If the database named doesn't exist we can't connect in the first place - there's a chicken and egg problem there, we can't create a new database without having the name of an existing one. If the connection string names a database that doesn't (yet) exist, it won't work anyway and we can't create it either.

tznind commented 2 months ago

Maybe fansi could figure out the default database itself. According to ChatGPT postgres is default but should also be one called 'template1' and/or 'template0'

https://chatgpt.com/share/11a34e31-34f7-4f0e-8aa5-6877eac899df

On Wed, 10 Jul 2024, 14:35 James A Sutherland, @.***> wrote:

If the database named doesn't exist we can't connect in the first place - there's a chicken and egg problem there, we can't create a new database without having the name of an existing one.

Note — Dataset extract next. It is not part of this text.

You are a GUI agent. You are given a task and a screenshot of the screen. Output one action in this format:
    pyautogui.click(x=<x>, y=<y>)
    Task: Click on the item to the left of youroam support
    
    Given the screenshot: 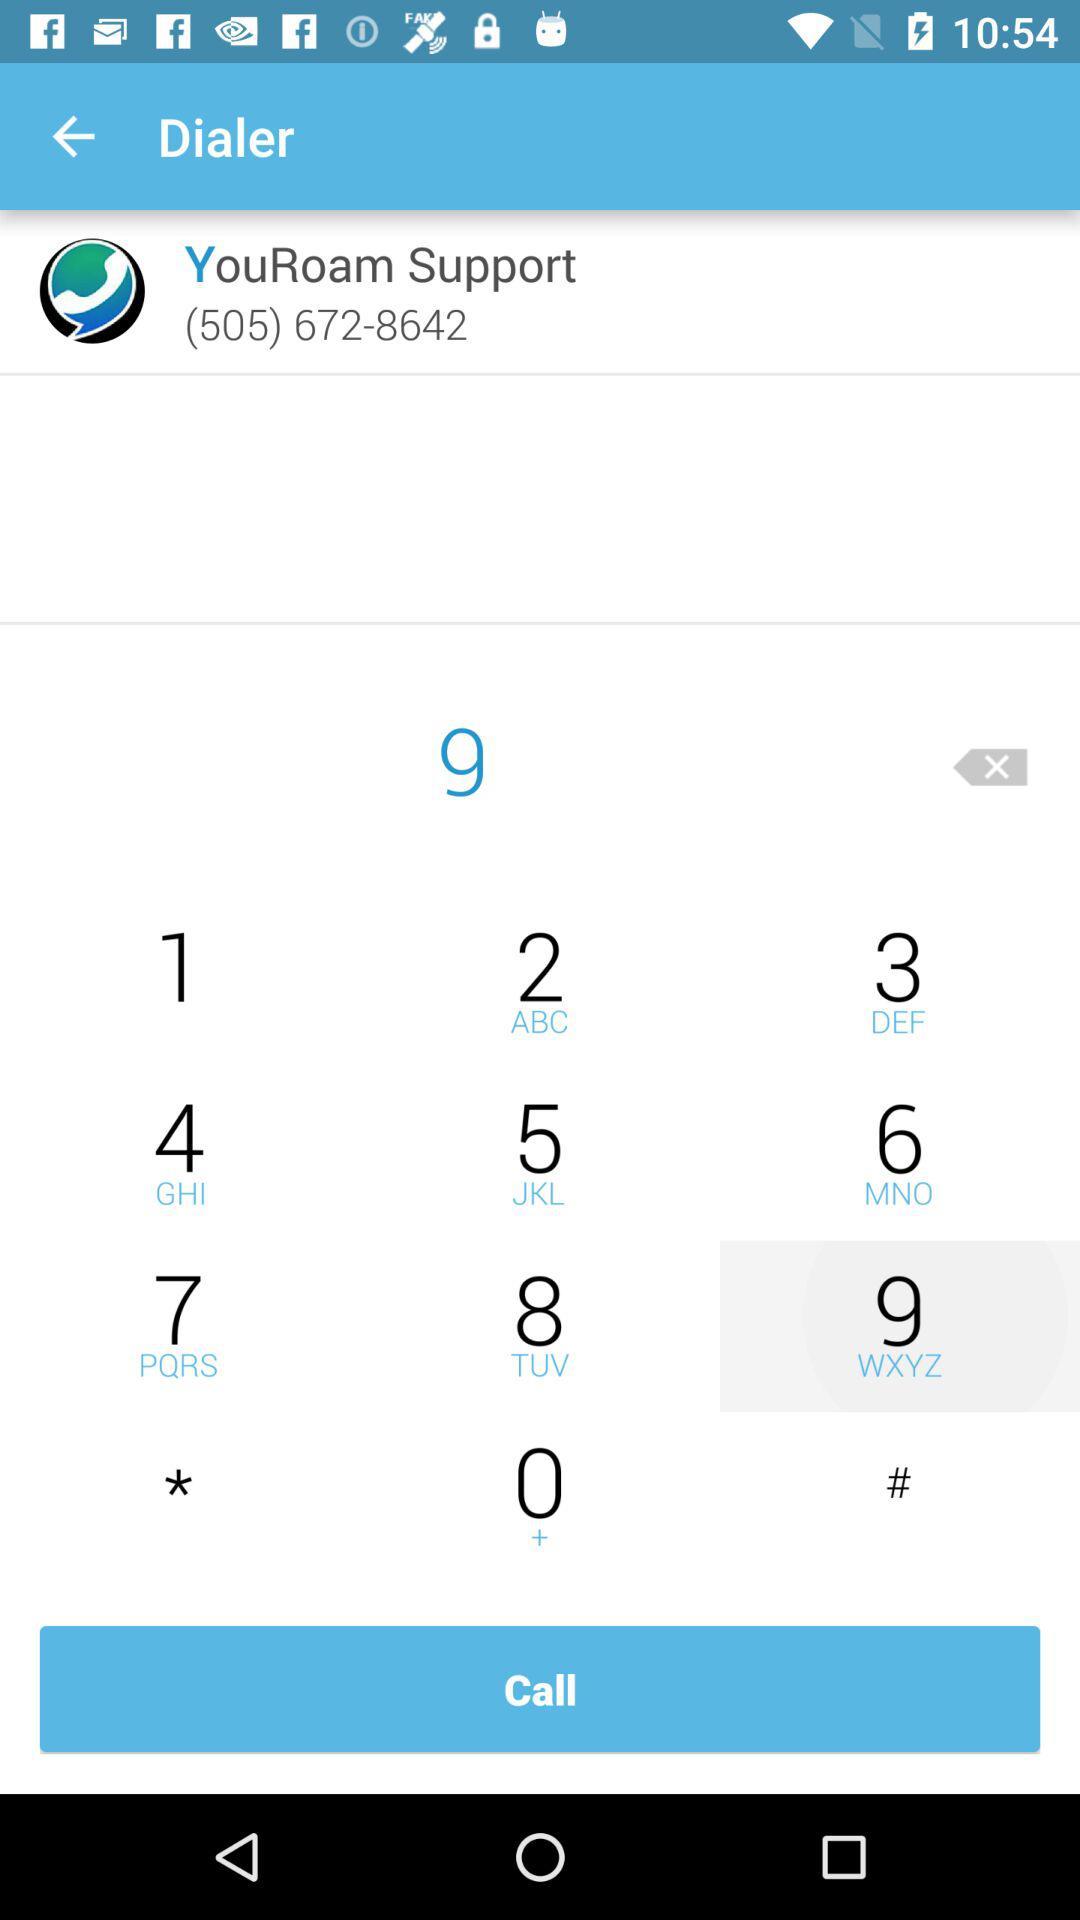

— Reply to this email directly, view it on GitHub https://github.com/HicServices/RDMP/issues/1873#issuecomment-2220527419, or unsubscribe https://github.com/notifications/unsubscribe-auth/AHO3C5DP6W4MYVOUFYMOJ5DZLU2ANAVCNFSM6AAAAABKSW5N7KVHI2DSMVQWIX3LMV43OSLTON2WKQ3PNVWWK3TUHMZDEMRQGUZDONBRHE . You are receiving this because you are subscribed to this thread.Message ID: @.***>

jas88 commented 2 months ago

@tznind Those 3 exist by default, but the only one we can actually rely on existing is the one named in the connection string (since if it doesn't exist, the connection string won't work anyway).

tznind commented 2 months ago

Ah OK so use case is that the user had access only to 1 db, which is the one you are trying to create logging db schema into with RDMP cli

Guess the easiest 2 approaches are

Although i think that 2 is probably what you were saying already

JFriel commented 2 months ago

Could we add an optional "masterDB" parameter to the command to be used in cases like this where an existing database must be specified to be able to create a new database? We can then pass this "masterDB" down to FansiSQL to use as the default connector

jas88 commented 2 months ago

Except in the trivial isolated/CI case there's probably more setup than just creating a database anyway, we will want permissions assigned etc - better to keep it simple and use an existing database from the connection string IMO (as Ruaridh is doing in this case): if we created the database, we wouldn't know what user account to assign or what rights.

In this case the code in RDMP already checks if the database exists or not - it's actually that check that's failing - if that check returns true, we check with the user then use that existing database, so the rest is fine.

JFriel commented 2 months ago

@rkm We've got a fix for this that will be released in v8.2.1 Slight quirk with postgres: the database you're trying to create will need to exists (just as an empty database) before running the createLoggingDatabase command. But other than that, it should populate as expected.

The error message is now correct stating "<db you're trying to create> does not exist" rather than " by does not exist"

rkm commented 2 months ago

That's fantastic, thank you! The empty database will always exist beforehand, so this is no problem.